The complaints about VAR would be minimized if they actually got the calls correct.

There is no angle, whether live or in super slo-mo, that supports any conclusion that Brazil's keeper had possession of the ball, yet that's what they concluded to take the France goal off the board.
 

SoxFanInCali

has the rich, deep voice of a god
Lifetime Member
SoSH Member
Jun 3, 2005
15,568
California. Duh.
I think VAR is exposing poorly written rules as much as anything.
That, I would agree with. In a lot of cases the rules are written fairly black-or-white, but called in a way to have a certain amount of human-error flexibility in them. When you suddenly start enforcing them precisely by looking at frame-by-frame replays, it really messes up the game.
 

SocrManiac

Tommy Seebach’s mustache
SoSH Member
Apr 15, 2006
8,632
Somers, CT
Just catching up... There’s a double standard at play here.

On the indirect from the six, the same Cameroon player encroached twice. That’s a yellow card, period. It’s not open to interpretation. Now, “it happens all the time,” but if we’re penalizing goalkeepers for a step, we need to show that card, too.
 

Cellar-Door

Member
SoSH Member
Aug 1, 2006
34,457
Just catching up... There’s a double standard at play here.

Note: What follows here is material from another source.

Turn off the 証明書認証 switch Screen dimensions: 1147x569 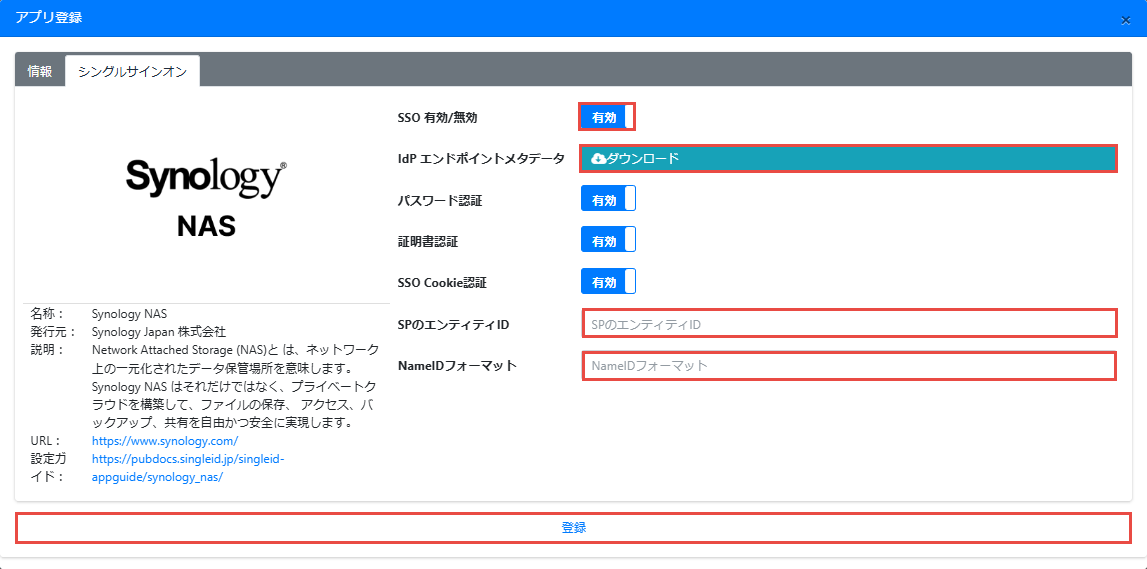[x=608, y=241]
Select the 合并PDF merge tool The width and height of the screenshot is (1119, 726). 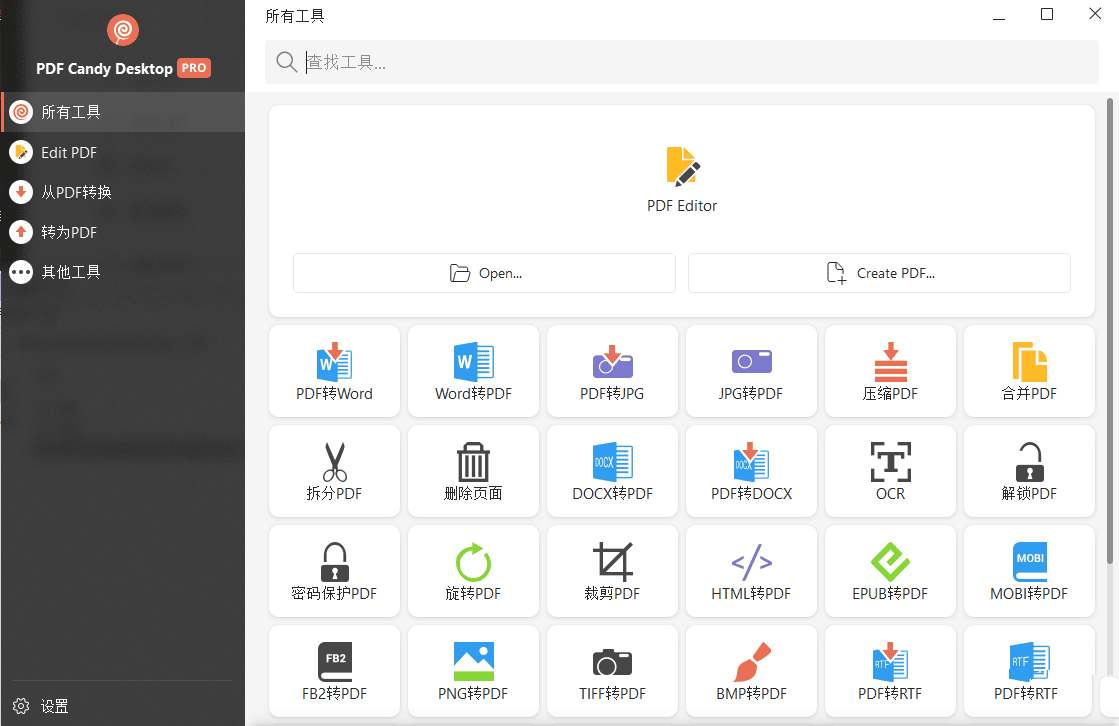click(1028, 370)
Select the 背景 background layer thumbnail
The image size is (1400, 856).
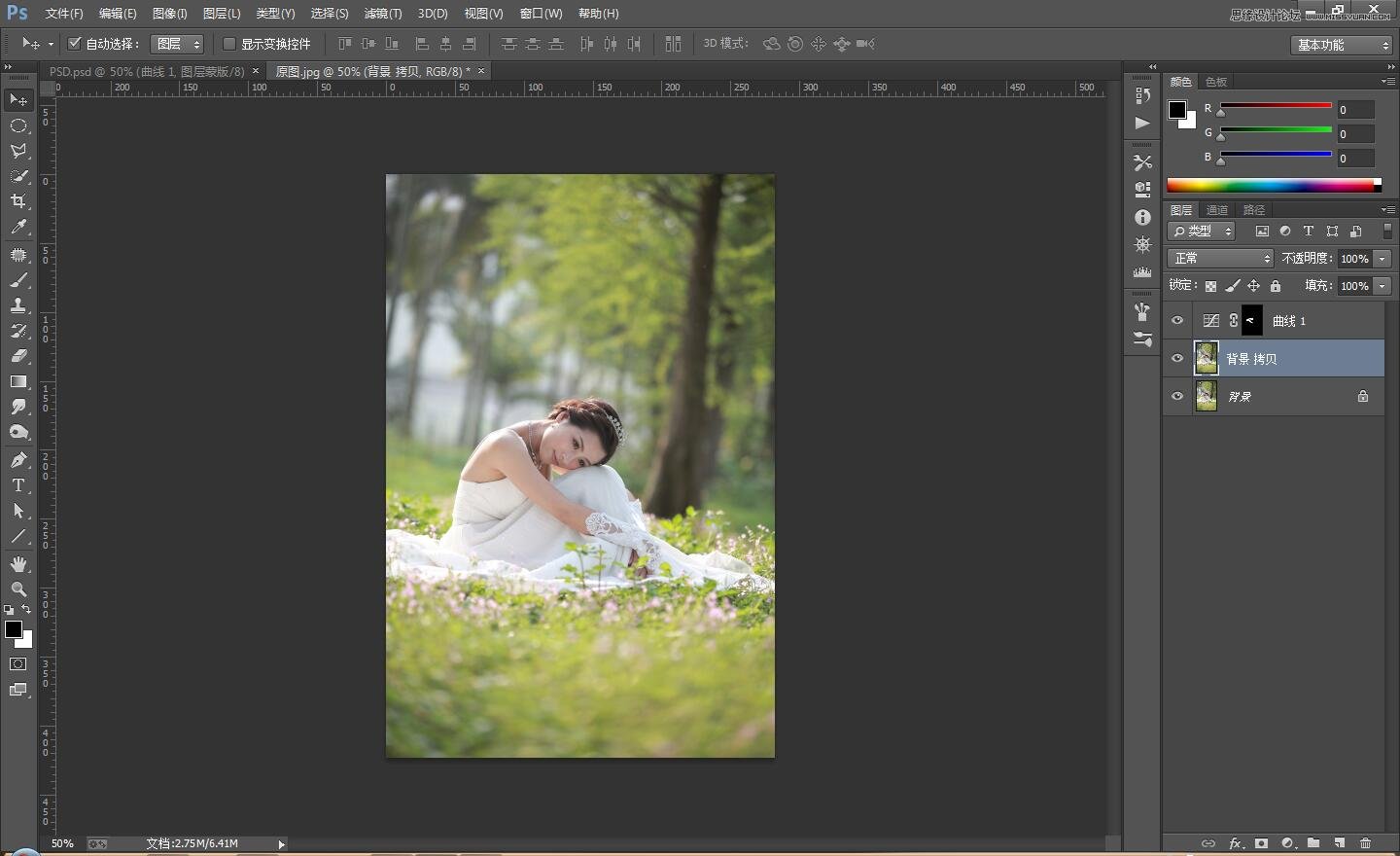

On the indirect from the six, the same Cameroon player encroached twice. That’s a yellow card, period. It’s not open to interpretation. Now, “it happens all the time,” but if we’re penalizing goalkeepers for a step, we need to show that card, too.
I think that was one of the many many cards the ref decided not to give Cameroon. She decided early on that she wasn't giving cards unless there was truly no choice. That match could have easily been 11 v 9, maybe even 11 v 8 by the half.